The data ::
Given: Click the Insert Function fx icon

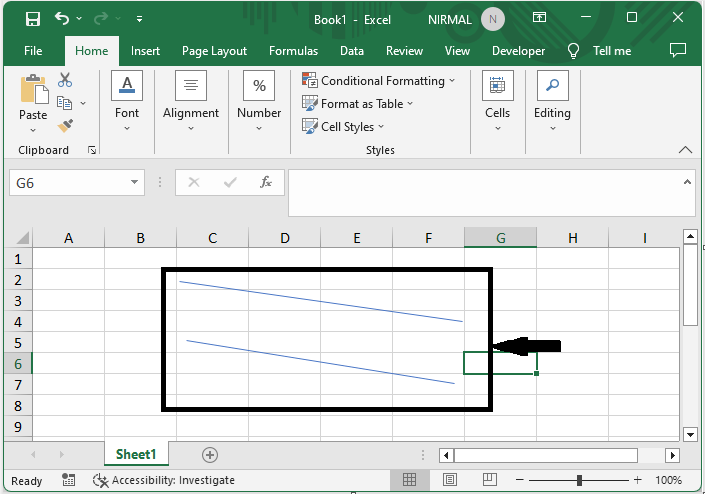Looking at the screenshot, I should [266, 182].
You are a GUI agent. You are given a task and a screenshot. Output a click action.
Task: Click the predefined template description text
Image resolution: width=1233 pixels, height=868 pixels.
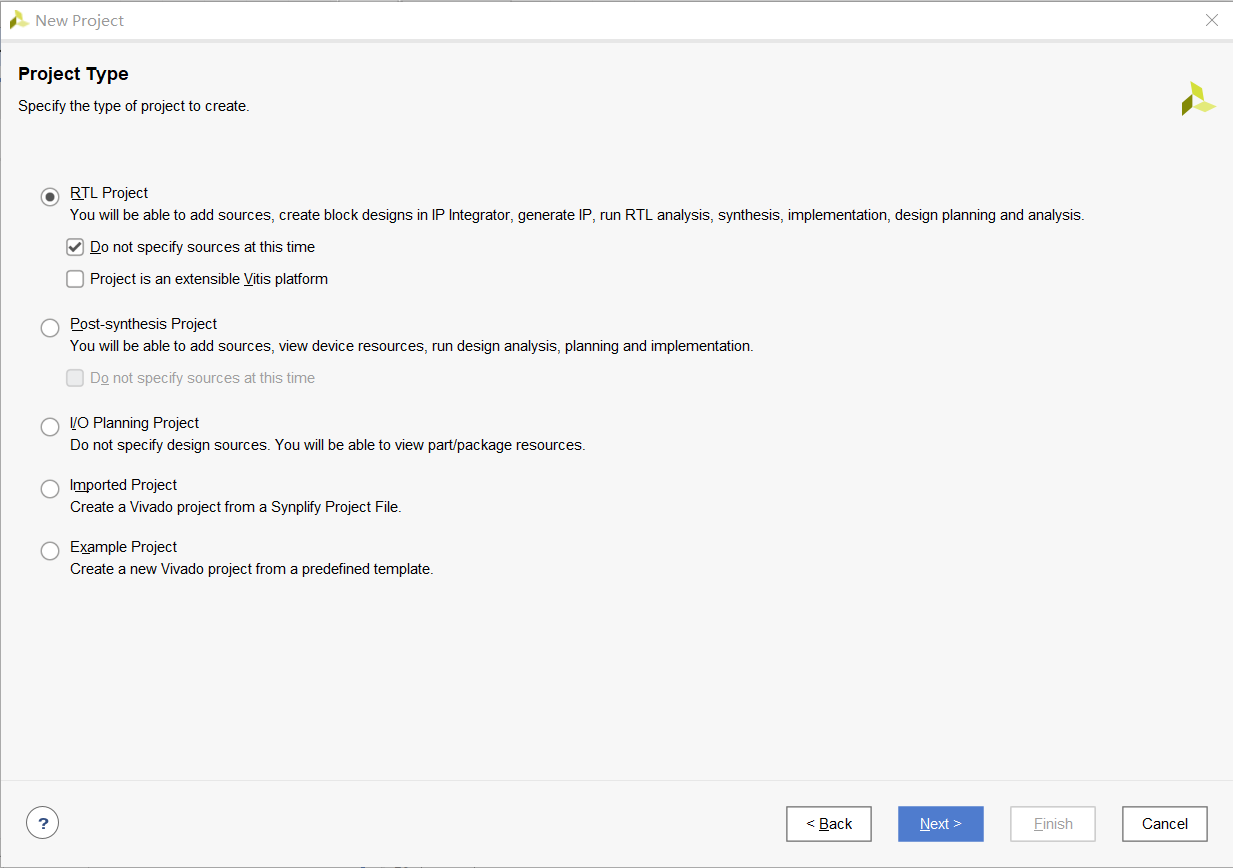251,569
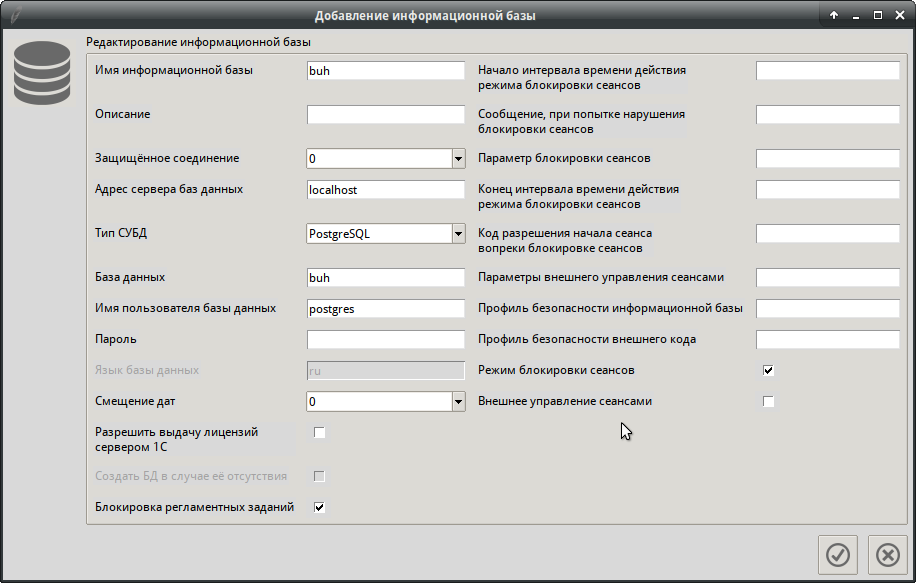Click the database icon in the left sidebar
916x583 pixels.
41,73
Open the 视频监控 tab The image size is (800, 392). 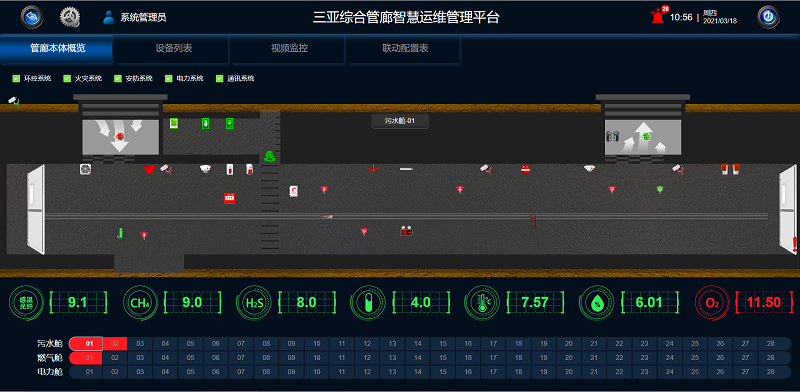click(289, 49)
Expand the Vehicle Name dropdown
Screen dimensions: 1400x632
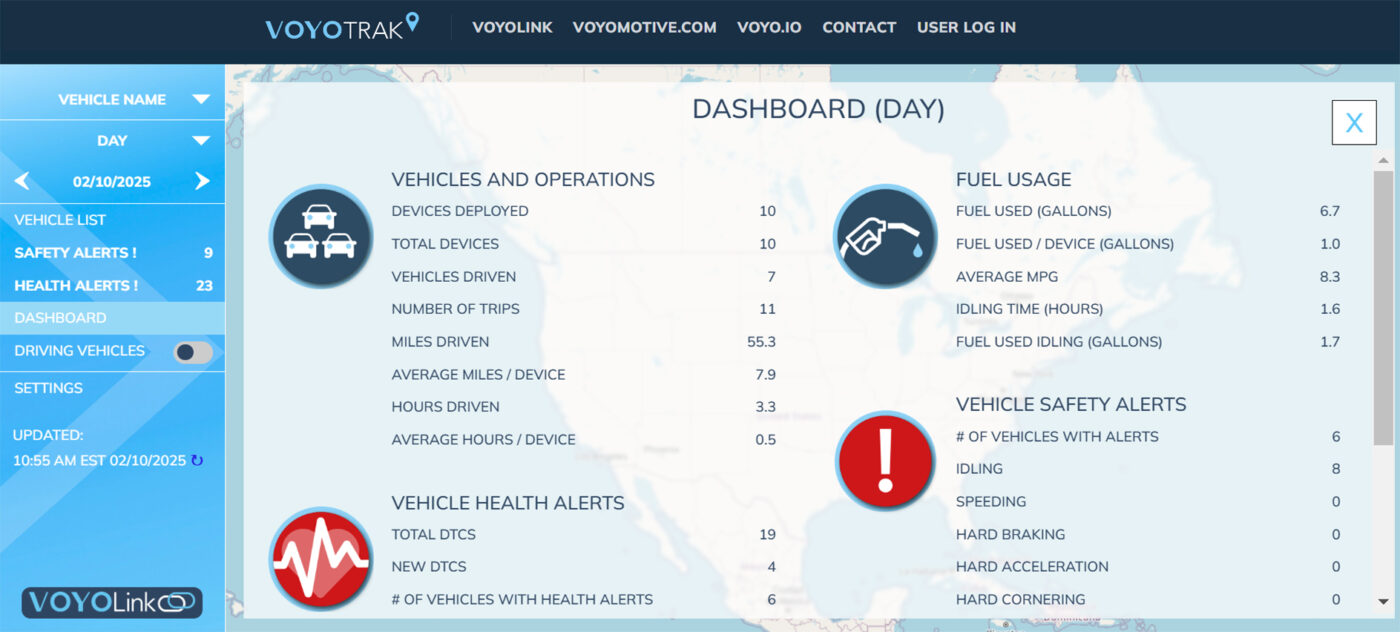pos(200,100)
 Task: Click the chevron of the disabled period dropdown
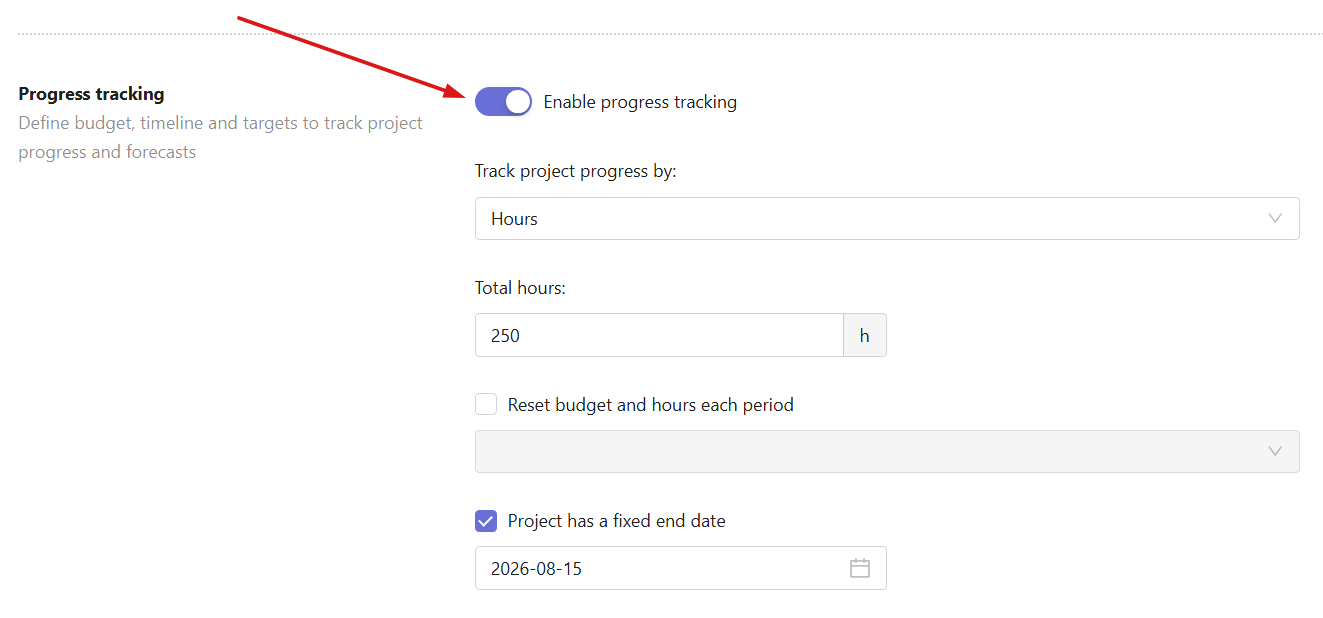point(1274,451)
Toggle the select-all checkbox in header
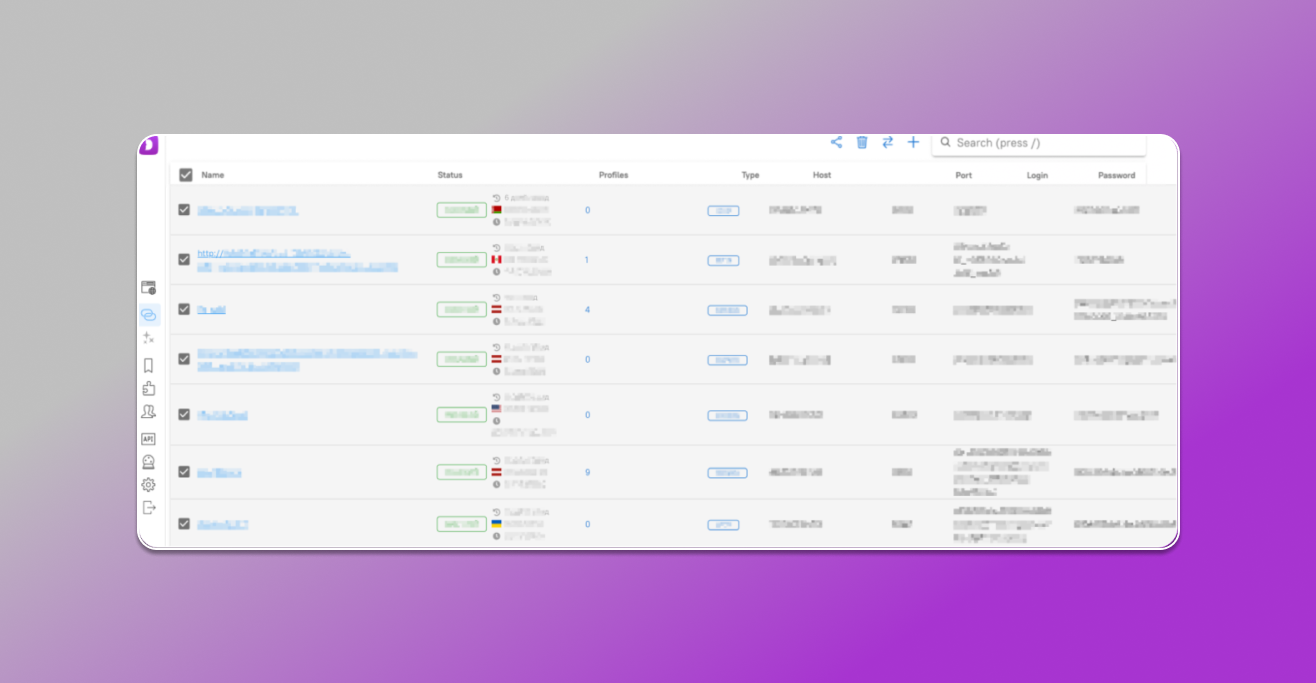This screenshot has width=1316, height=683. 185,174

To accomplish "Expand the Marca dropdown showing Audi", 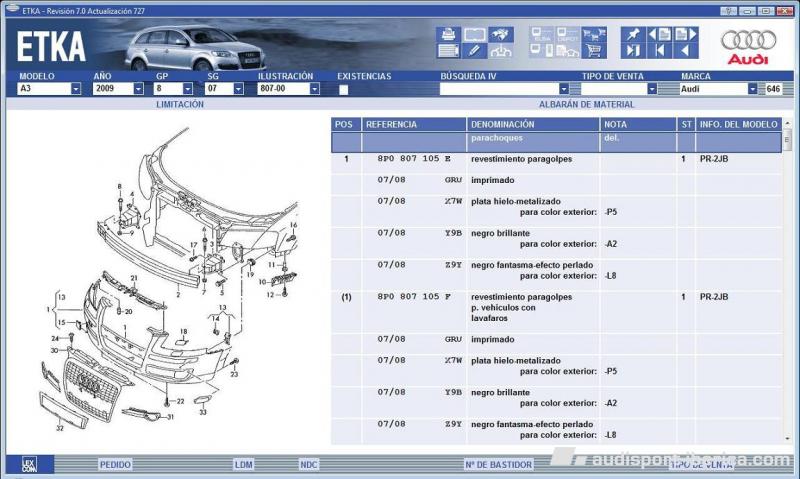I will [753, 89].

Brief :: Return, exactly as they stand, the lines from the opening line of the listing through the line with "Task: Click the predefined", both ends counted, and no pictures.

Response to the task ::
Given: Click the Insert Function fx icon

Looking at the screenshot, I should [266, 182].
You are a GUI agent. You are given a task and a screenshot. Output a click action.
Task: Click the predefined template description text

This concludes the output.